Saving $100,000 over four years - $25,000 per year, or about $2,080 per month - is a realistic first-home deposit goal for many Australian households. The question is not whether it’s possible at $125k combined income; it’s how to structure it so you don’t give up halfway.

The base math

  • Average target: $25,000/year = $2,080/month
  • After-tax starting point for a $125k combined couple (roughly $95k after tax): saving $25k means saving 26% of take-home pay
  • Interest on savings: at 5% p.a., $100k saved smoothly over 4 years earns you about $9,500 in interest along the way

Where the money has to come from

A couple on $95k take-home with $2,080/month savings has roughly $5,820/month left for everything else - rent, utilities, food, transport, leisure, clothes. If current rent and living costs exceed $5,000/month, the plan is already stressed before it starts.
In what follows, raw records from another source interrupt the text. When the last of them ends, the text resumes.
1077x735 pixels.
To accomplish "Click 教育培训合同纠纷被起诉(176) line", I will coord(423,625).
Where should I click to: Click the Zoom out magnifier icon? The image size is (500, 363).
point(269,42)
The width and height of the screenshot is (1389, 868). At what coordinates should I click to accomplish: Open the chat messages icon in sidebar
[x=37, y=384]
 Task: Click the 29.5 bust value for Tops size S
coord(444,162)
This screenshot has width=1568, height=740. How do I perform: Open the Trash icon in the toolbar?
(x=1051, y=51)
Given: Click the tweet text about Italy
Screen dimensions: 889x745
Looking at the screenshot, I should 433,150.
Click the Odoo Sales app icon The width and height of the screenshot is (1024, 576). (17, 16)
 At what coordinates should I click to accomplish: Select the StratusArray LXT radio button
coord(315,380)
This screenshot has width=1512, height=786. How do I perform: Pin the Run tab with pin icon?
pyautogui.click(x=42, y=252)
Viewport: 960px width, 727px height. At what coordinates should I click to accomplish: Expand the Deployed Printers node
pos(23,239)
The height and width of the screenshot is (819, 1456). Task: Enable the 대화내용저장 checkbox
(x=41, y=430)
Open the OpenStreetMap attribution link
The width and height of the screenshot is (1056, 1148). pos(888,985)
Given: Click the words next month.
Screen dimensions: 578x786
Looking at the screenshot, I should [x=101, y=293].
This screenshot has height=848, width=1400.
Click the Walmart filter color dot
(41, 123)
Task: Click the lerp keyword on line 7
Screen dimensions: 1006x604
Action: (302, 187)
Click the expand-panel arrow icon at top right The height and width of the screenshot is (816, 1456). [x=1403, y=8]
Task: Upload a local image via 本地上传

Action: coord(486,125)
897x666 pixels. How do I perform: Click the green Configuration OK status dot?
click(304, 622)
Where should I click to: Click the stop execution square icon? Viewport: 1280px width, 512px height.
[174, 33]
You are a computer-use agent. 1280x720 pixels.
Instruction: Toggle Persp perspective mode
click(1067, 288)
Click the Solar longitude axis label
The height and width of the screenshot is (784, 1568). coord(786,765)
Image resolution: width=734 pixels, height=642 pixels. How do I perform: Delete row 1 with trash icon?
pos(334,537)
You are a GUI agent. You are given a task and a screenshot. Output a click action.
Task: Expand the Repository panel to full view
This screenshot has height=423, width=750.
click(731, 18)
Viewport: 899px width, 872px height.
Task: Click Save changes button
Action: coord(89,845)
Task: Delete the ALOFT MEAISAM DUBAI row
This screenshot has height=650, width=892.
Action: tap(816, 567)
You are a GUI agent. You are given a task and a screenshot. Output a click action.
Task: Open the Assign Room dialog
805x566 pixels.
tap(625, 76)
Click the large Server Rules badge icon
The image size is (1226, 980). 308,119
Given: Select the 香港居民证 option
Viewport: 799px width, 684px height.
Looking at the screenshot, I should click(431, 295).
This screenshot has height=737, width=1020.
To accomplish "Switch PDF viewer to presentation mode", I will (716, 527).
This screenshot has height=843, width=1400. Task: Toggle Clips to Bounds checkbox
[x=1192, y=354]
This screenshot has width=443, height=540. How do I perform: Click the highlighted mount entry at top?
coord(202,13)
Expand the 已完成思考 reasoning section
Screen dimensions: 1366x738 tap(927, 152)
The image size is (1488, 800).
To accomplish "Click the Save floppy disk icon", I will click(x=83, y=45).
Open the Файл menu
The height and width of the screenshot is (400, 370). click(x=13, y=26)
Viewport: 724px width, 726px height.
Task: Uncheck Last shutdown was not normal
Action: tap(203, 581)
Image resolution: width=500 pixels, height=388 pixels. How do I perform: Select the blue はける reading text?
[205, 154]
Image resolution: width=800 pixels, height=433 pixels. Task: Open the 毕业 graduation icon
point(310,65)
Honest audit exercise: pull 3 months of bank statements. Categorise every transaction. Identify the spending line items where $500-$1,000/month can be reduced without materially reducing quality of life. Common candidates:

  • Eating out: $300-$800/month reduction typically available
  • Subscriptions: $100-$300/month of redundant or unused subscriptions
  • Car costs: refinancing a car loan or switching insurance saves $100-$300/month
  • Holiday budget: reducing to 1 holiday per year saves $2,000-$4,000/year

Where to hold the money

High-interest savings: 5.0-5.5% in 2026 at the sharpest providers (ubank, ING, Macquarie savings maximiser equivalents). Compound interest at this rate adds ~$10k over 4 years.

First Home Super Saver Scheme: up to $50k of voluntary super contributions per applicant can be withdrawn for a first home deposit, with tax-effective treatment (contribution at 15% tax vs your marginal rate, withdrawal at your marginal rate minus 30%). For high earners, this saves 10-20% in effective tax on the contribution/withdrawal cycle. The catch: it’s not accessible until the FHSSS release is processed, and there are annual caps ($15k/year contribution).

Term deposit laddering: if you’re confident you won’t need the money for 12 months, laddered term deposits squeeze an extra 25-50 bps over high-interest savings.

Year-by-year build

  • Year 1: $25k saved, earning ~$600 interest. Total: $25.6k
  • Year 2: $50.6k + $2.5k interest = $53.1k
  • Year 3: $78.1k + $3.9k interest = $82k
  • Year 4: $107k + $5.3k interest = $112.3k

If you start at $0 and save nothing extra, you hit roughly $112k in four years at 5%. The buffer of $12k covers stamp duty, legal fees, and moving costs.

The reality check

Four years of consistent saving requires commitment through life events - weddings, job changes, relationship stress, illness. The plan usually slips. Build in contingency by targeting $28k/year instead of $25k; aim for a buffer of 15-20% above the target deposit.

Is 4 years the right horizon?

Shorter horizons (2-3 years) require higher savings rates and are more prone to derailment. Longer horizons (6-8 years) expose you to more price appreciation before you buy - Sydney and Melbourne have averaged 4-6% nominal price growth over 10-year windows, meaning a $650k target property today may be $780k-$850k in 6 years.

The optimal deposit horizon balances your achievable saving rate against market price growth. For most dual-income couples on $120k-$150k combined, 3-5 years is the realistic window.